Il est une autre complication également qui est inhérente à la fonction particulière de cet instrument de mesure des levers et des couchers, c’est celle de l’équation du temps. Cette fameuse complication horlogère qui fait l’objet d’une indication particulière sur des montres de haut rang et qui permet de donner l’écart entre le temps admis et le temps vrai du soleil. Penser que cette incroyable complication réside dans les entrailles de l’Everywhere sans que son concepteur ait jugé utile de l’indiquer, relève de la plus grande des noblesses créatives.

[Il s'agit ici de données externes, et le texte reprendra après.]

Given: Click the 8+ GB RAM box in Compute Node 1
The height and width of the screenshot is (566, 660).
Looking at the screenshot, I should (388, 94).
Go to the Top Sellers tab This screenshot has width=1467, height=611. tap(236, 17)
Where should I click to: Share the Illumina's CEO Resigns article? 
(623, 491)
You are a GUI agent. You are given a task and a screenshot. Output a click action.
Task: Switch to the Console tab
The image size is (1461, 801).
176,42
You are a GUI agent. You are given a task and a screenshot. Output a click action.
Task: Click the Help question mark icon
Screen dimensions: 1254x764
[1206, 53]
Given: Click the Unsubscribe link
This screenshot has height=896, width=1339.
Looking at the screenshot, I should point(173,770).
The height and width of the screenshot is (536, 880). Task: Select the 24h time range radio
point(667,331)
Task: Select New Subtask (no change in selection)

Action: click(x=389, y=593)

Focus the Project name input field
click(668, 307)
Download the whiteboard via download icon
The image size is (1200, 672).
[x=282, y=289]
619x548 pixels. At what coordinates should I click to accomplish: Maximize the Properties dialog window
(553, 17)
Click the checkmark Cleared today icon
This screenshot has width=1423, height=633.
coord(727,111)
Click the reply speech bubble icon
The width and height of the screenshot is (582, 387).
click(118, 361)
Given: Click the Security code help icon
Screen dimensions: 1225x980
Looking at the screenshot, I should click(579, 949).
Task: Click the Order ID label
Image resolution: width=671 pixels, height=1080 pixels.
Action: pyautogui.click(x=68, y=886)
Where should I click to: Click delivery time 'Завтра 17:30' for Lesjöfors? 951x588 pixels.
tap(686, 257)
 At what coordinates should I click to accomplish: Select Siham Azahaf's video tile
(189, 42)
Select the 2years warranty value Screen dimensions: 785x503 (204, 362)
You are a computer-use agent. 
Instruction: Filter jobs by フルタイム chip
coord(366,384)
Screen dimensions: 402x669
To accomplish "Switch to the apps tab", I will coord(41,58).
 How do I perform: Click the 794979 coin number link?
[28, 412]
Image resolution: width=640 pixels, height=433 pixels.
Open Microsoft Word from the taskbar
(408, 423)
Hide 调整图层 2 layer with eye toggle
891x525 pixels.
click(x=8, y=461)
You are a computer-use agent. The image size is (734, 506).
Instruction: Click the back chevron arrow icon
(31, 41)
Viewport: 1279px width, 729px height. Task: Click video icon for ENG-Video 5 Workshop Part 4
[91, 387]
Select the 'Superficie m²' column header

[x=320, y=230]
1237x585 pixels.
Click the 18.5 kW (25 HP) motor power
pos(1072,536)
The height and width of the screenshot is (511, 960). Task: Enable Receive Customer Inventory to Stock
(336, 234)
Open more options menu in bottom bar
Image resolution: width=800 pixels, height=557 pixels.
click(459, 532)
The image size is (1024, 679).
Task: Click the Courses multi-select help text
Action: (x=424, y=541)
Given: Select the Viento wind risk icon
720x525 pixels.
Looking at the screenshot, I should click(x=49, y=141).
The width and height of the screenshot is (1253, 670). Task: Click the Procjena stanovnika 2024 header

Après tout, pourquoi aurait-il pris le risque de diluer le message de son incroyable poème temporel, celui des sunrises et des sunsets, par quelques effets de style en mode démonstration.
 


Cette considération que l’essentiel de l’esprit horloger semble concentré au sein de l’Everywhere, cette créativité et ce bon sens pétris d’une humilité qui ne s’interdit pas l’acceptation du savoir, se retrouve également dans le choix du nom Krayon. Franchement, est-ce un nom de marque? Le nom d’un horloger dont le génie semble admis par le cercle très restreint des collectionneurs de haut vol, ceux qui savent et détectent les talents bien avant leur éclosion, aurait fait l’affaire. Sauf que pour Rémi Maillat, qui continue de se considérer avant tout comme le fondateur d’un bureau de conception créateur de calibres compliqués, la référence à cet objet simple, le crayon, particulièrement sophistiqué en matière de fabrication, particulièrement utile dans sa fonction première comme dans ses usages annexes - tenir le chignon d’une élégance ou contenir le stress d’un rongeur d’ongles - relève du fantasme absolu. Auquel s’ajoute l’aboutissement esthétique.
 


Bref, l’homme est atypique, c’est un cas à part dans le paysage horloger. Ou plutôt un «K» qui avait élu domicile bâlois, le temps d’une expo 2018, non pas dans le stand de l’AHCI où il aurait mérité d’avoir un dôme, mais au troisième étage de l’Hôtel ex-Ramada. L’une de mes plus belles rencontres 2018, assurément.